The centre for tax analysis in developing countries

Overseas Development Institue Institue for Fiscal Studies

What is this research about and why did you do it?

When the COVID-19 pandemic hit and triggered lockdowns around the world, it was clear that the effects on firm profits and hence tax payments would be significant. To prepare support policies, governments, aid agencies and NGOs were wondering just how severe the impact would be. The need for well-informed policy design seemed particularly acute in lower-income countries. Yet data on firm activities is typically scarce in these countries. We devised a method to simulate the impact of COVID-19 triggered lockdowns on the profits of formal-sector firms, using available corporate tax records. We applied our approach to data for ten countries.

How did you answer this question?

We simulate a demand shock which induces a drop in firms’ sales for the duration of the lockdown. The severity of the shock is set to differ across economic sectors. We assume that firms produce a unit of output with a Leontief production function which requires capital, labour and material inputs in fixed proportions, with the proportions estimated from each firm’s tax declaration. In our very stylized world, firms can reduce their material costs proportionally to the drop in demand; they reduce labour costs only when making losses because re-contracting workers is costly; and they cannot adjust their fixed costs.

What did you find?

We predicted that less than half of all firms would remain profitable by the end of 2020, about 5–10 percent of the formal aggregate annual wage bill would be lost, and the likelihood that firms exit the formal sector would double. As a result, we expected that tax revenue remitted by the corporate sector would fall by about 1.5 percent of baseline gross domestic product, and aggregate corporate losses would increase by at least 50 percent in all but two countries in our data.

Figure

‍The figure plots the simulated drop in profitable firms (measured in percentage points, on the left-hand side) and the tax loss (measured as a share of GDP, on the right-hand side) induced by a 3-month lockdown, for countries at different income levels. The figure highlights cross-country differences in the predicted effect of COVID-19, where higher GDP per capita levels are correlated with larger negative shocks on profitability and tax revenue. What explains the differences across development levels? First, the formal sector is substantially larger, as a share of GDP, in richer countries, which therefore have more to lose. Second, effective tax rates are on average higher. Third, the industrial composition of middle-income countries implies on average a slightly larger shock, as services (e.g. tourism) are more impacted than agriculture and manufacturing.

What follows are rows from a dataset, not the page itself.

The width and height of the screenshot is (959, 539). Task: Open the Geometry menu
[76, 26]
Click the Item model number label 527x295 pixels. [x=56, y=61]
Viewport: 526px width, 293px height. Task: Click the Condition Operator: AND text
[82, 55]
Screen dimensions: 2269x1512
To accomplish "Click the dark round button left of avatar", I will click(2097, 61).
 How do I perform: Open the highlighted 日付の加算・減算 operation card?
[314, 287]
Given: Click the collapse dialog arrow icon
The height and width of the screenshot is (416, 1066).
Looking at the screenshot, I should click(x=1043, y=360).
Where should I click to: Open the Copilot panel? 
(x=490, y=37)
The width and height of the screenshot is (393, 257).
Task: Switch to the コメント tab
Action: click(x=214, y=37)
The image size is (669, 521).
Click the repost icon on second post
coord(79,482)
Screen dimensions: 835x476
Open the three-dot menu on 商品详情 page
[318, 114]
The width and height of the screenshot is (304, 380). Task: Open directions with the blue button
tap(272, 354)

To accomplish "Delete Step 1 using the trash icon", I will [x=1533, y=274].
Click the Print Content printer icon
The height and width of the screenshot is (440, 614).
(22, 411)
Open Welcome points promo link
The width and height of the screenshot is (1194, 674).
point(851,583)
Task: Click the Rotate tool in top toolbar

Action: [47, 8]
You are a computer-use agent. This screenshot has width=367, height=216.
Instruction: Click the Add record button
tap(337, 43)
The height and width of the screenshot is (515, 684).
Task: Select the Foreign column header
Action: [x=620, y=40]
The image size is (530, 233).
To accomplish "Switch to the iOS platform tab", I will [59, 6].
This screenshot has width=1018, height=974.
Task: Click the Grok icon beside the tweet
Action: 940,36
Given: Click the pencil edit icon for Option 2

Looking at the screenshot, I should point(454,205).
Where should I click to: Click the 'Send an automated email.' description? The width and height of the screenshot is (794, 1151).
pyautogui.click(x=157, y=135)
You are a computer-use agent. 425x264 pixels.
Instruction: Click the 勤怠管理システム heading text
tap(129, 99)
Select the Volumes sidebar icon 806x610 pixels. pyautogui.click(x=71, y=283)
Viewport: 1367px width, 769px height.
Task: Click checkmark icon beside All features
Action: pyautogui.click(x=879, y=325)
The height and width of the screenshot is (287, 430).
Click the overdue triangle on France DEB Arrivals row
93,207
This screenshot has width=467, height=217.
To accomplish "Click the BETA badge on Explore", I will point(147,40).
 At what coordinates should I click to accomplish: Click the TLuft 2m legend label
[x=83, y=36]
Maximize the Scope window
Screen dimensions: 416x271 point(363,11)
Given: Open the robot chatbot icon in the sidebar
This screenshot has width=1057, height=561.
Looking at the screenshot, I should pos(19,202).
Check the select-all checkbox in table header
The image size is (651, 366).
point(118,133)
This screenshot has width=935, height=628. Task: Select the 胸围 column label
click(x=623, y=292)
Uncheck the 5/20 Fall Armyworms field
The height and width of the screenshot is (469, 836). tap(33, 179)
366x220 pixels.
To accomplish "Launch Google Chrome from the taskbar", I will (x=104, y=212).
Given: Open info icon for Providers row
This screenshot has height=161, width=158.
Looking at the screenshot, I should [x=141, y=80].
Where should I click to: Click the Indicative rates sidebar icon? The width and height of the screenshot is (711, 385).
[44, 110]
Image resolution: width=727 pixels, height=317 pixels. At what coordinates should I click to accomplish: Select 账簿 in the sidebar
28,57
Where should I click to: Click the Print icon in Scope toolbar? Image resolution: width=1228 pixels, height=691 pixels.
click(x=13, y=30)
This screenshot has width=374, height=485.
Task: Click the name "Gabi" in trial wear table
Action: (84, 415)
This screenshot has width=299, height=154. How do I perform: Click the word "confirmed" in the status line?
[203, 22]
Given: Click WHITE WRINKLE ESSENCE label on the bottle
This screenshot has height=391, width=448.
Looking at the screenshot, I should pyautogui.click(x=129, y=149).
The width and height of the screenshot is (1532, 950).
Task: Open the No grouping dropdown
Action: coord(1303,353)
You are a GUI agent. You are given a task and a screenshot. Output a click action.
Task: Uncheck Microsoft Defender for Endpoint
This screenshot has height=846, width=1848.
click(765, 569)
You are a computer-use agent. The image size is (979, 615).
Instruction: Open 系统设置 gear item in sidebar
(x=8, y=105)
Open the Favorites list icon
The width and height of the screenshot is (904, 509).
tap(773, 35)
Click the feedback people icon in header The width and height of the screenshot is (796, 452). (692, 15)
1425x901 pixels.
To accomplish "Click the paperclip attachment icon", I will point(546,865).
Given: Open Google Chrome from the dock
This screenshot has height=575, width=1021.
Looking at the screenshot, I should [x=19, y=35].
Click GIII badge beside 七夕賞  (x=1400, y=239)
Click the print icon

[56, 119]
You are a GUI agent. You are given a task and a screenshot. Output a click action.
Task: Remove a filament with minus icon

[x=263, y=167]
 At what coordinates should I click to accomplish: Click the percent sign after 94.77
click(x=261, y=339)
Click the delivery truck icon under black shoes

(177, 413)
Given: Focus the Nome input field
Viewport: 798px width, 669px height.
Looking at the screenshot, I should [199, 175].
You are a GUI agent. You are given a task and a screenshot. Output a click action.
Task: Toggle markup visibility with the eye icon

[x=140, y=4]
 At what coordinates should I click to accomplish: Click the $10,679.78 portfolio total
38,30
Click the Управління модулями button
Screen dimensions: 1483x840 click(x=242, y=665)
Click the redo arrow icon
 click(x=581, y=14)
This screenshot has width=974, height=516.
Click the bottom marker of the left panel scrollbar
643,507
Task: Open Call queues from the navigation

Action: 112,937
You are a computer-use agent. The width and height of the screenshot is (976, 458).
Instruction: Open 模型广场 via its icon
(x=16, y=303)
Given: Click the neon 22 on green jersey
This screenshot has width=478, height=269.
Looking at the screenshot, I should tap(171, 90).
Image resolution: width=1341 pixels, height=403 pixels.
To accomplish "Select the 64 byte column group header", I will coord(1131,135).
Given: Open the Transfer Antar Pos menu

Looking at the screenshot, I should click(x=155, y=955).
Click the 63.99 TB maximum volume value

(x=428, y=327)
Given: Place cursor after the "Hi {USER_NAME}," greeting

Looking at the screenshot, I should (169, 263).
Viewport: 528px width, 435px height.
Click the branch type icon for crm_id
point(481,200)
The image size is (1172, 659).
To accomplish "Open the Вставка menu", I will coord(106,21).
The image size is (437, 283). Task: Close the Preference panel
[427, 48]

What implications does this have for the research on wealth concentration or economic inequality?

This work highlighted cross-country differences in the predicted effect of COVID-19 and in the effectiveness of support policies. Wage subsidies were expected to be less effective in low-income countries and government revenue losses smaller. These findings are driven by differences in sectoral composition and in firms’ cost structures across countries. Firms in low-income countries disproportionately operate in sectors less exposed to the lockdown-triggered shock (e.g. agriculture is less affected) and rely less on formal labour.

What are the next steps in your agenda?

We are currently working on comparing the results of our simulations to the realized impact of COVID-19 on firms, using tax return data for 2020, which is now available for about half of the countries we studied.

Citation and related resources

This paper can be cited as follows: Bachas, P., Brockmeyer, A., and Semelet, C. (2021) 'The Impact of COVID-19 on Formal Firms: Micro Tax Data Simulations Across Countries.' World Bank Policy Research Working Paper 9437.